This Man Makes More Than I Do

And he lives in a place with a comparable cost of living. Yet he’s struggling.

It makes me wonder what we are all doing differently.

He can barely afford a one-room apartment with a roommate. I bought a house. Granted, it’s a small house, but it’s still brick and on a small bit of land.

He works 60 hours a week, so do I.

He can’t save money, yet I was able to send my children to college (debt-free), to donate to charity, save enough to have a comfortable retirement, and indulge in a rather costly hobby.

I don’t know what his total bills are, but mine average (with mortgage, gas, electric, water, internet, and phone) about $900 a month – or just over 2 weeks’ pay. Food, gasoline, insurance, vet bills, pet food, and other expenses round out the third week’s pay, leaving one week’s pay to bank and play with (now, anyway – before, it was used to pay college expenses for my kids and to bankroll my daughter when she wanted to start her own business). Not a lot, I grant you, but over time, it does add up.
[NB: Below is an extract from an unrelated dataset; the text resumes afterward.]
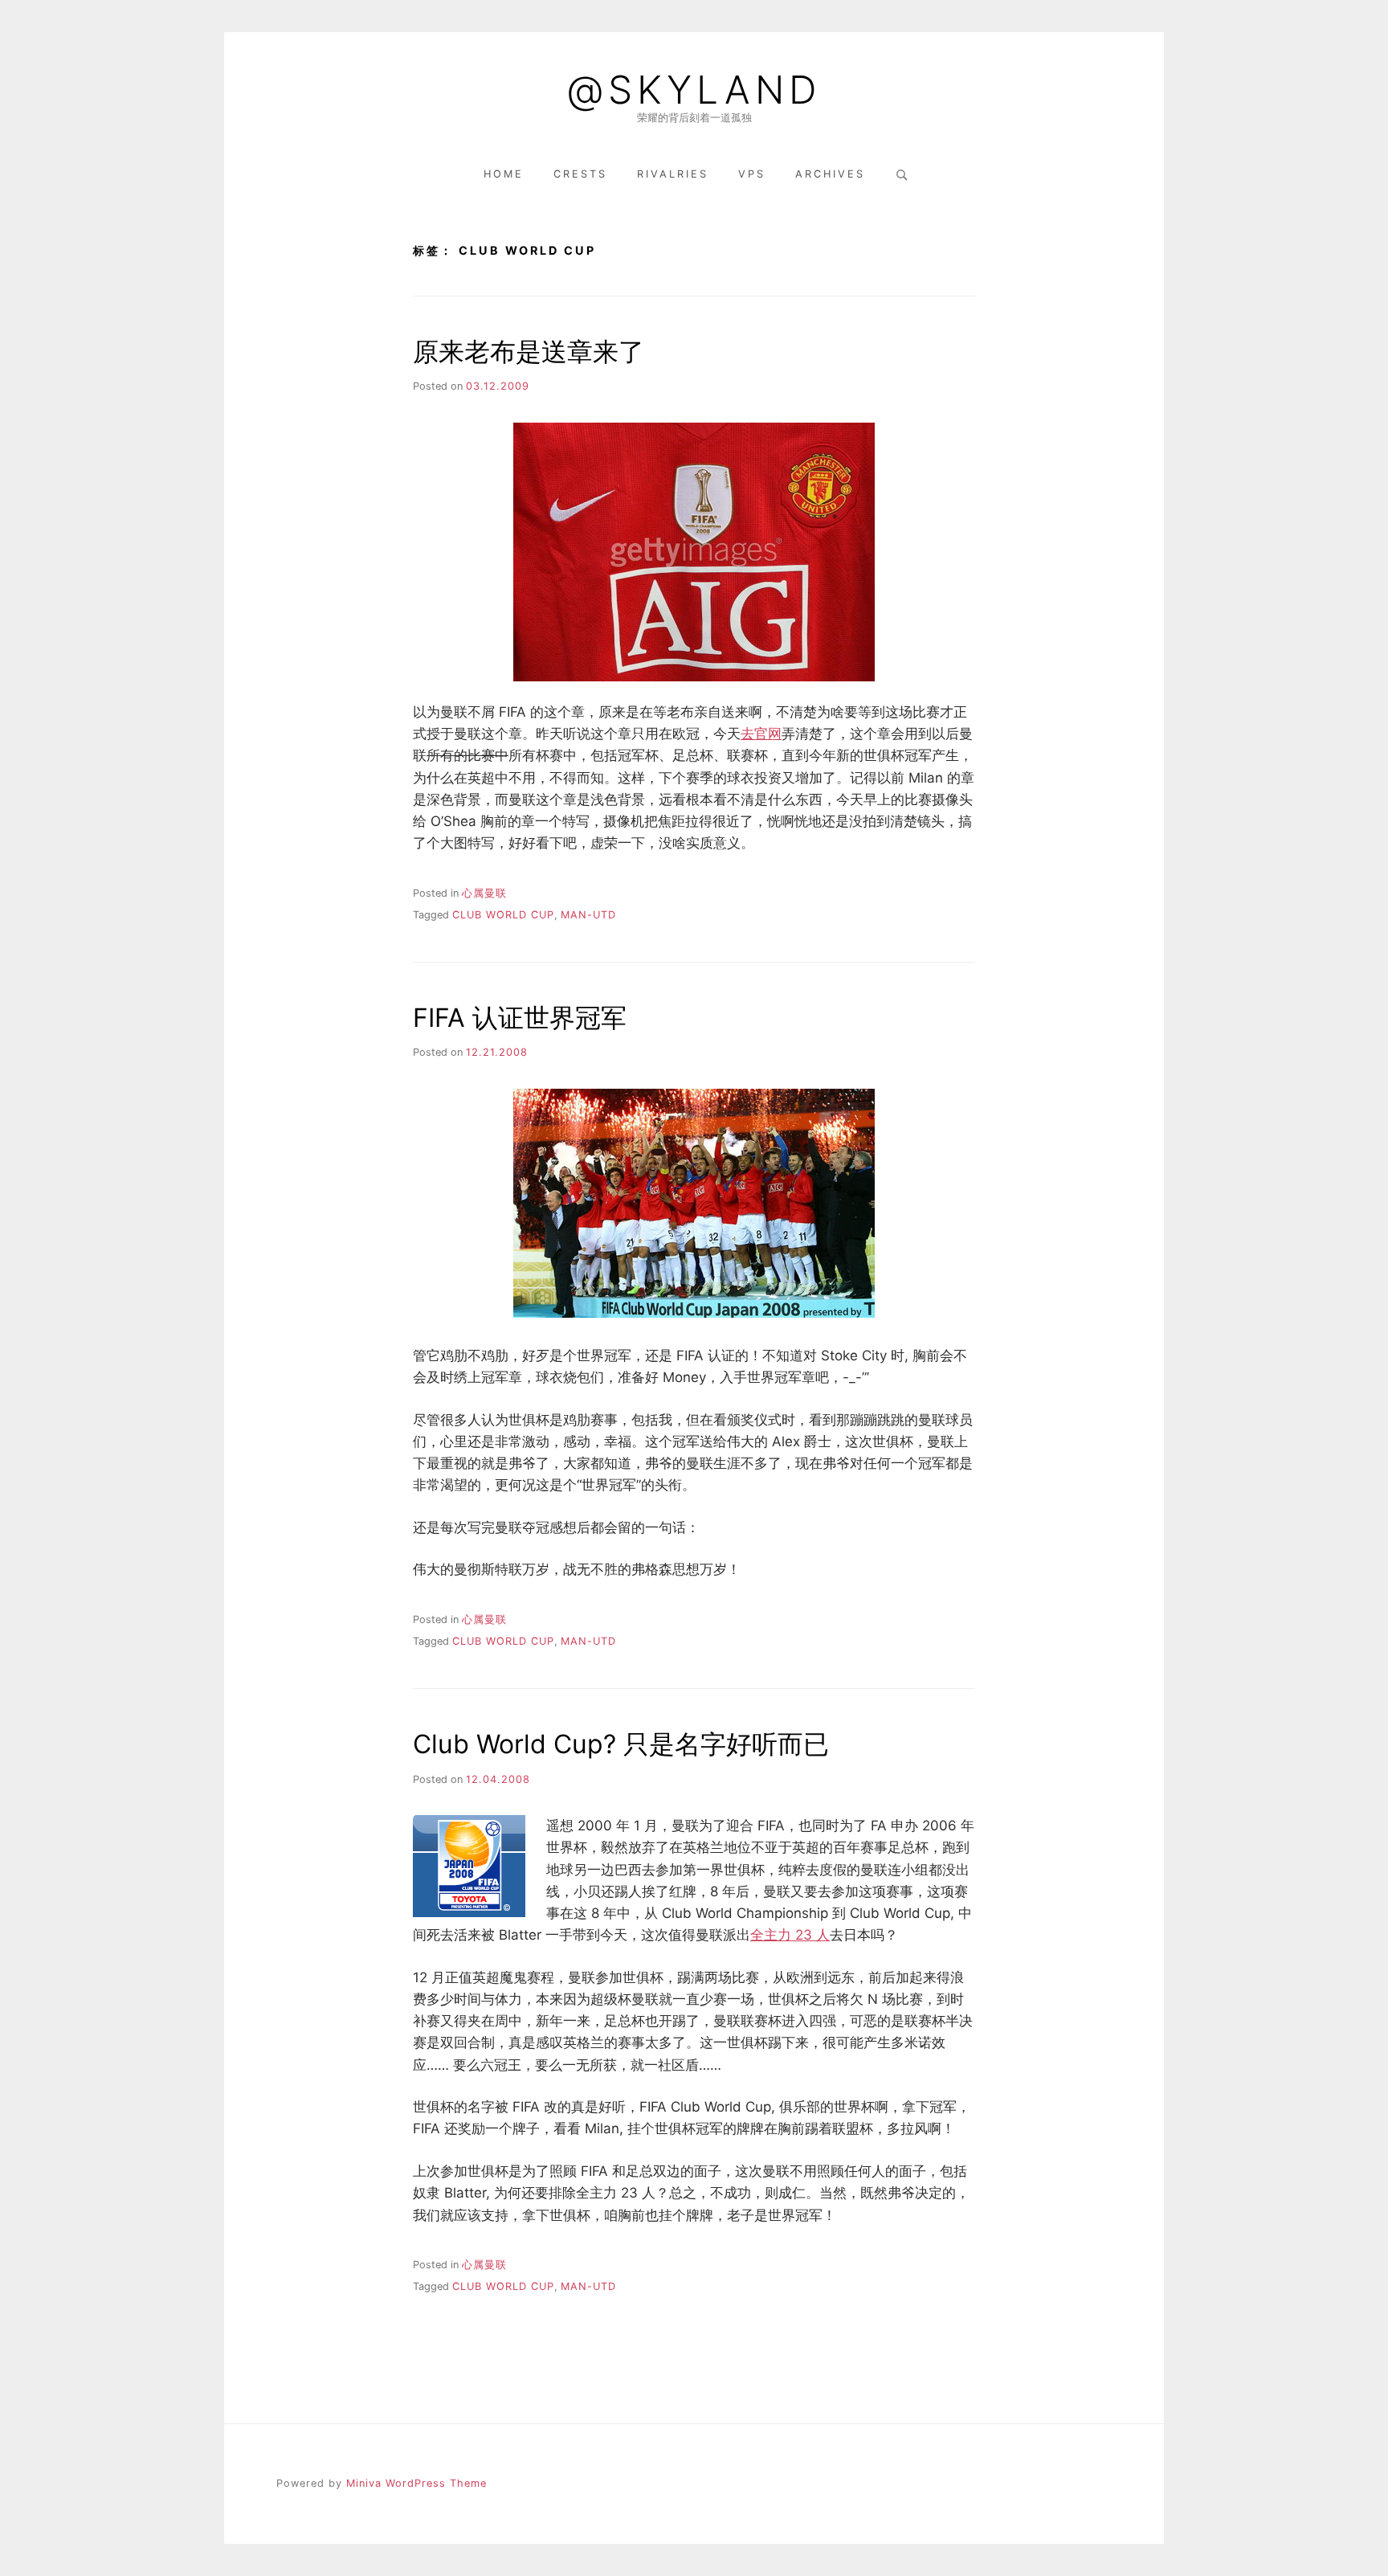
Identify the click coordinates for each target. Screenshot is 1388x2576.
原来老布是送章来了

Any bonus money (gift money, windfalls, garage sale money, collecting and selling aluminum and recyclables, selling stuff on craigslist, etc.) gets banked with it.

If he’s splitting expenses, he should actually be in better financial shape than I am.

So what are we doing differently that he’s struggling on the same wages I’m comfortable on?

3 Comments (+add yours?)

  1. Noddy
    Dec 16, 2013 @ 14:24:33

    OK, I know the prices in Kansas City, and they are really, really close to the prices where I live. I know people who live there, and it’s only a 4 hour drive away, so I visit often enough to know the cost of living there.

    60 hours a week of work is not so much, even with transportation time thrown in, that there’s no time left for home cooking and home meal prep – he’s not homeless. Every apartment in KC (even the cheapest, meanest ones) have a refrigerator and stove.

    His housing and utility expenses are probably half mine because he has a roommate with whom he shares those expenses, plus he doesn’t have children and an ex-spouse that he occasionally has to help out. Add in the fact that at least one of his jobs is at a restaurant where he presumably gets to eat at a discount (or sometimes for free), and even with his education loan, he should be doing far, far better than he is, financially speaking.

    If he’s paying $450 a month rent (half of that maximum $900 rent you quoted), he’s paying less than I am for the mortgage I have. If he and his roommate are sharing a cheaper apartment, then he’s paying less, maybe as little as $150 a month for rent (the cheapest 2 bedroom apartment I know of is in a decent area and rents for $300 a month – I have a friend living there with her 3 daughters), so if he’s in a similar apartment, he’s paying less than half a week’s pay for rent.

    I’m sorry, but he doesn’t get to play the “poor” card if he makes more money than me and lives in an area that is comparable for cost of living with a roommate splitting expenses and he’s never married and is child-free with a less-than-$10,000 education debt.

    He can play the “I don’t know how to manage my money” card, and I’d sympathize and empathize with him on that – way too many people don’t know how to manage their finances (raises hand – I do OK, but I know I could be doing so much better if I knew more of the tricks of handling money).

  2. ssgt leslie
    Dec 13, 2013 @ 14:19:25

    some people just like to complain and looking for a handout, instead of a handup. also. we as a society are spoiled. thanks for posting and you are doing an amazing job with all you do. keep smiling.

  3. dianawelsh13
    Dec 12, 2013 @ 22:10:05

    Some of it may depend on where in Kansas City he’s living. I can find apartments there for $500 a month for a one bedroom but also for $900 per month. Does he cook? Does his room mate cook? With 4 jobs does he have time to cook or do any home meal prep at all? He may spend all his time working and travelling between with an hour or two between shifts (and about 6 hours a night for sleep). It doesn’t say if he drives a car or uses public transportation either. Sometimes if you’re working too many jobs your food costs sky rocket because you pretty much have to eat out twice a day.